Specifically, this proposal will determine whether neighborhood-level racial residential segregation,
interpersonal-level perceived discrimination, and individual-level pre-pregnancy CVD risk factors contribute to or
explain the observed Black-White disparity in HDP. This multi-level research model considers the complex
interplay between individual, community, and societal factors providing a comprehensive approach to
understanding the etiology of HDP disparities. To do this work, I will leverage data from the Coronary Artery Risk
Development in Young Adults study, a prospective cohort study of 5,114 Black and White adults
(nBlackWomen=1480; nWhiteWomen =1307), age 18-30 in 1985 and followed for over 30 years. In aim 1 (neighborhood),
I will determine whether racial residential segregation is associated with incident HDP among Black parous
women. In aim 2 (interpersonal), I will determine whether perceived racial discrimination in the medical care
setting is associated with incident HDP and whether it contributes to the Black-White disparity in HDP. In aim 3
(individual), I will determine whether pre-pregnancy CVD risk factors (defined by the American Heart
Association’s Life’s Essential 8) are associated with incident HDP and whether these factors contribute to the
Black-White disparity in HDP. These aims are embedded within a training plan designed to build my competence
in epidemiology and health disparities research while facilitating my success as a physician-scientist specializing
in women’s health. Identifying reasons for the disparities in HDP is fundamental to develop targeted and effective
interventions to close the racial gap and improve maternal care in the US. This proposal will therefore address
a critical and emergent public health priority to reduce maternal mortality, particularly among Black women.
项目摘要
美国是发达国家中孕产妇死亡率最高的国家之一。
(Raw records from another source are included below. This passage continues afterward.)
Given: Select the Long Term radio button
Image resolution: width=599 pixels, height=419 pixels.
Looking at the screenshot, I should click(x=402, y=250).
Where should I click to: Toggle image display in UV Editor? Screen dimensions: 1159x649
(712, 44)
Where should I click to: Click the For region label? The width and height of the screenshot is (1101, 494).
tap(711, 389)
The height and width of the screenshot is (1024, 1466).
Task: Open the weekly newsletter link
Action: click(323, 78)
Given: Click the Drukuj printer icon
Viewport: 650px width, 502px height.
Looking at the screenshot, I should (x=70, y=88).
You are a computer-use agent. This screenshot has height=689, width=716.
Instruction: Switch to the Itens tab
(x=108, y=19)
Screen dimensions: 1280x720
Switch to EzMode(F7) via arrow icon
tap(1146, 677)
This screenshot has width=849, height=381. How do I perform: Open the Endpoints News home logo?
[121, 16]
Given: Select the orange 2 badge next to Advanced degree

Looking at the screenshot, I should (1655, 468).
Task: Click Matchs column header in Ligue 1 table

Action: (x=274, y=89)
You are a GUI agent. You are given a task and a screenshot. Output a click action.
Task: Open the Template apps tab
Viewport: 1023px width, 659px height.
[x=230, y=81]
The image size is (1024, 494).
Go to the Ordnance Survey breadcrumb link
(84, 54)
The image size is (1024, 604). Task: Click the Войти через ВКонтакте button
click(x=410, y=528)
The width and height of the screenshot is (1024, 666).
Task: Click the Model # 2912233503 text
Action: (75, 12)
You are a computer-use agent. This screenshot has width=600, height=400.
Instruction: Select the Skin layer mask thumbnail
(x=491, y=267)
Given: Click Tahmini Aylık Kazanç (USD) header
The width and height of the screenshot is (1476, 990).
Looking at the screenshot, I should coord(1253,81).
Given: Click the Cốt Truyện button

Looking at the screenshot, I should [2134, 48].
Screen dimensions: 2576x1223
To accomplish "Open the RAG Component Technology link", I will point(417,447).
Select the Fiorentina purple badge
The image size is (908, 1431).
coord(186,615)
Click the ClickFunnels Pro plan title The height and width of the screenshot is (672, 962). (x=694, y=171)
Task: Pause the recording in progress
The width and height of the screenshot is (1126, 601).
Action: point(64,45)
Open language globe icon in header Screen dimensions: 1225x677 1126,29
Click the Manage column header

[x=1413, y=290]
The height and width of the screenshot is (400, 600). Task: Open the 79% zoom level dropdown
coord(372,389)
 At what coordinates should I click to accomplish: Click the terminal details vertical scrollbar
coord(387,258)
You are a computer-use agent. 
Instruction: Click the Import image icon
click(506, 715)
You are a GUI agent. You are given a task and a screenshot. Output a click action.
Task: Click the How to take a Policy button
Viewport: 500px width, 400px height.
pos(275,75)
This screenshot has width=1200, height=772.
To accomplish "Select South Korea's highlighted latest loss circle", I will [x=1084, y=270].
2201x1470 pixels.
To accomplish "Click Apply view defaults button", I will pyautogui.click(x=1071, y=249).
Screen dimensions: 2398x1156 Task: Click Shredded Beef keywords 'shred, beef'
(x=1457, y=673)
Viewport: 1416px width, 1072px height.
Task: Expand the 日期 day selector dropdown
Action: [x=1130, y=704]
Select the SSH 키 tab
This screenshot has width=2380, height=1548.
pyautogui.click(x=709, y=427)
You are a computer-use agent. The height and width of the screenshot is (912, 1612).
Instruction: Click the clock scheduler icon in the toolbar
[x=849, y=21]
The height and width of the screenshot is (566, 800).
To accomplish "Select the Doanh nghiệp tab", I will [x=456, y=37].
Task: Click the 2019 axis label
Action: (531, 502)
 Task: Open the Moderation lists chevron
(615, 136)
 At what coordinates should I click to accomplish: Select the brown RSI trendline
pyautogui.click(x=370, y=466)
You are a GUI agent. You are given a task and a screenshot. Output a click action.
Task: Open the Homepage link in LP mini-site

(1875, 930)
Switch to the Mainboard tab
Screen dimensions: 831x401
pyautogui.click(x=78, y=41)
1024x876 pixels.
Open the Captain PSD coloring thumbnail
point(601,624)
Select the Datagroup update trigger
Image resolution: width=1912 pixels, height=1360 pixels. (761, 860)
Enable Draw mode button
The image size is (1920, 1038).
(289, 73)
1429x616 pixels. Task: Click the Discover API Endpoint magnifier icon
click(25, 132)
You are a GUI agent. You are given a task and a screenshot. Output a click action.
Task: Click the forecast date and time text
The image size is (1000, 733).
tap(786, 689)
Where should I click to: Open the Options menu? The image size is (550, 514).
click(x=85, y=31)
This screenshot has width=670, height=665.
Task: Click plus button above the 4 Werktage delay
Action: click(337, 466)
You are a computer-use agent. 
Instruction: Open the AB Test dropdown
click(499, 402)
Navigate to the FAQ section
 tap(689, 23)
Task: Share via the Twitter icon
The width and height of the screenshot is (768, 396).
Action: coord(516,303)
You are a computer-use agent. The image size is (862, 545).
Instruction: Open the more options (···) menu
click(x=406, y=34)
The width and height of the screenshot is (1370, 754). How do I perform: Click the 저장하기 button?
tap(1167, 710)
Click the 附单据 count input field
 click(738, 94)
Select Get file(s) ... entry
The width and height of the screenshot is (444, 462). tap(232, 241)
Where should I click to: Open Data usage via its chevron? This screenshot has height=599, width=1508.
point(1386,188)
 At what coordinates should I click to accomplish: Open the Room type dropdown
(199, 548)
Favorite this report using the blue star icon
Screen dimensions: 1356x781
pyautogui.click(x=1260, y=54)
高血压
妊娠期疾病(HDP),如妊娠期高血压、先兆子痫和子痫是主要的
产妇死亡率和发病率的贡献者,使大约2%至8%的怀孕复杂化。在
在美国,黑人女性患HDP的比例高得不成比例,死于HDP的可能性几乎是黑人的四倍
HDP与白人女性相比。需要采取紧急行动来解决HDP中的这种种族差距,并降低
孕产妇死亡率。虽然传统的心血管危险因素是HDP的重要因素,但社会
健康决定因素(SDOH)已被确定为疾病和健康差距的根本原因,
在多个层面上发挥影响。然而,很少有研究超越个体层面来研究SDOH是如何,
特别是结构和制度的多层次产品,造成了两性平等方面的巨大种族差距。至
为了解决这一需求,我将使用社会生态框架确定造成HDP差距的因素。
具体地说,这项提案将决定邻里级的种族居住隔离,
人际层面的感知歧视和个人层面的孕前心血管疾病风险因素导致或
解释在HDP中观察到的黑白差异。这种多层次的研究模型考虑了复杂性
个人、社区和社会因素之间的相互作用提供了全面的方法
了解HDP差异的原因。为了完成这项工作,我将利用冠状动脉风险的数据
青年研究进展--对5114名黑人和白人成年人进行的前瞻性队列研究
(n黑人女性=1480;n白人女性=1307),1985年年龄18-30岁,随后30多年。在目标1(邻居)中,
我将确定种族居住隔离是否与黑人产妇中的HDP事件有关
女人。在目标2(人际关系)中,我将确定是否在医疗保健中感知到种族歧视
设置与事件HDP以及它是否导致HDP中的黑白差异有关。在AIM 3中
(个人),我将确定孕前心血管疾病的危险因素(由美国心脏定义
协会的生活必需品与HDP事件有关,以及这些因素是否有助于
HDP中的黑人和白人的差距。这些目标包含在旨在培养我的能力的培训计划中
在流行病学和健康差距研究方面,同时促进了我作为一名内科科学家的成功
在女性健康方面。找出HDP差异的原因是制定有针对性和有效的基础
美国为缩小种族差距和改善产妇保健而采取的干预措施。因此,这项提案将解决
降低产妇死亡率,特别是黑人妇女的死亡率,是一个关键和紧急的公共卫生优先事项。